Example 25: Content Negotiation - HTML vs JSON
Serve different response formats based on Accept header. Same controller action can return HTML or JSON.
defmodule MyAppWeb.PostController do # => Controller for web pages
use MyAppWeb, :controller # => Imports controller behavior
def show(conn, %{"id" => id}) do # => Show single post
post = MyApp.Blog.get_post!(id) # => Fetches post from database
# Phoenix automatically negotiates based on Accept header
render(conn, "show.html", post: post)
# => Renders show.html template
# => Phoenix checks Accept header first
# => If Accept: application/json, looks for show.json
# => Default to HTML if not specified
end
# Explicit format handling
def index(conn, params) do # => List all posts
posts = MyApp.Blog.list_posts() # => Fetches posts from database
case get_format(conn) do # => Checks requested format
# => Determined by Accept header or .json extension
"html" -> # => Browser request (Accept: text/html)
render(conn, "index.html", posts: posts)
# => Renders HTML template
# => Uses index.html.heex view
"json" -> # => API request (Accept: application/json)
json(conn, %{posts: posts}) # => Returns JSON directly
# => Content-Type: application/json
# => %{posts: [...]}
_ -> # => Unsupported format requested
send_resp(conn, 406, "Not Acceptable")
# => HTTP 406 Not Acceptable
# => Signals format not supported
end
end
end
# Using with responds_to style pattern
defmodule MyAppWeb.API.PostController do # => API-specific controller
use MyAppWeb, :controller # => Imports controller behavior
action_fallback MyAppWeb.FallbackController
# => Handles errors centrally
# => Catches {:error, ...} returns
def show(conn, %{"id" => id}) do # => Show post (multi-format)
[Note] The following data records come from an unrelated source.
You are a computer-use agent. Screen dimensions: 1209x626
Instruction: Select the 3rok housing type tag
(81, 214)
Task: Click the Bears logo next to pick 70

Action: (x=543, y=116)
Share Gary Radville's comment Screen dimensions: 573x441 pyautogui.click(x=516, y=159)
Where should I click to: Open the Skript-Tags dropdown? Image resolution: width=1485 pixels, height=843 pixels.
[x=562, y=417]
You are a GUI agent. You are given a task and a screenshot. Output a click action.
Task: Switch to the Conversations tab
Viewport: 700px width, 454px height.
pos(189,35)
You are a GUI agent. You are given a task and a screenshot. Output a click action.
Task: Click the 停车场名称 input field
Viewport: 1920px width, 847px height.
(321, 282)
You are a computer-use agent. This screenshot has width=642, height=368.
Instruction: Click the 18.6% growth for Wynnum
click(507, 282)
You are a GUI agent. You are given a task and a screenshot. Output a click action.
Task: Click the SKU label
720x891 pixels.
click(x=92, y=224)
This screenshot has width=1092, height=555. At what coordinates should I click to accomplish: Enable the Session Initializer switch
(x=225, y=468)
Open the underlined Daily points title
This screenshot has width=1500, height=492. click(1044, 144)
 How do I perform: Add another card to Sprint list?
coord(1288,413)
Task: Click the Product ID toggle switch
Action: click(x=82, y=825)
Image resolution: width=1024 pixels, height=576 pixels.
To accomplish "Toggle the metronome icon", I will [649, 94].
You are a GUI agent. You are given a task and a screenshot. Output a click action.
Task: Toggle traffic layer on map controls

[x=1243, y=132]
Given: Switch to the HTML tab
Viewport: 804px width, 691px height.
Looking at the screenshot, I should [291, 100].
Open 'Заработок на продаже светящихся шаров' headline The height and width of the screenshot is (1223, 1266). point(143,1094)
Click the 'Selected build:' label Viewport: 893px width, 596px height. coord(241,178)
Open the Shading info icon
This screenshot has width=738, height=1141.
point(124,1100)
with {:ok, post} <- MyApp.Blog.fetch_post(id) do
# => with handles success/error paths
# => fetch_post returns {:ok, post} or {:error, :not_found}
render(conn, "show.#{get_format(conn)}", post: post)
# => Dynamic template selection
# => get_format(conn) returns "json" or "html"
# => Renders "show.json" or "show.html"
end # => On error, action_fallback handles it
end
end
# In router - specify accepted formats
scope "/api", MyAppWeb.API do # => API routes under /api
pipe_through :api # => Uses :api pipeline
# => No sessions, accepts JSON
resources "/posts", PostController, only: [:index, :show]
# => Generates /api/posts and /api/posts/:id
end
# JSON view
defmodule MyAppWeb.PostView do # => View module for posts
use MyAppWeb, :view # => Imports view behavior
# Render JSON format
def render("show.json", %{post: post}) do
# => Handles "show.json" template
# => %{post: post} is assigns
%{ # => Returns map (auto-encoded to JSON)
id: post.id, # => JSON field: id
title: post.title, # => JSON field: title
body: post.body, # => JSON field: body
inserted_at: post.inserted_at # => JSON field: inserted_at (ISO 8601)
} # => Response: {"id": 1, "title": "..."}
end
def render("index.json", %{posts: posts}) do
# => Handles "index.json" template
# => %{posts: posts} contains list
%{data: Enum.map(posts, &show_json/1)}
# => Maps each post through show_json/1
# => &show_json/1 is function capture
# => Returns %{data: [...]}
end
defp show_json(post) do # => Helper to serialize single post
%{id: post.id, title: post.title} # => Simplified representation
# => Only id and title for list view
end
end
# Client requests:
# GET /posts/1 with Accept: text/html => HTML response
# GET /posts/1 with Accept: application/json => JSON response
# GET /posts/1.json => JSON (format in URL)Key Takeaway: Phoenix negotiates format based on Accept header or file extension. Define view functions for each format (show.json, show.html). Use get_format/1 to check requested format. Return 406 for unsupported formats.
Why It Matters: Content negotiation enables your application to serve multiple formats from the same endpoints. This pattern is essential for building APIs that support web and mobile clients.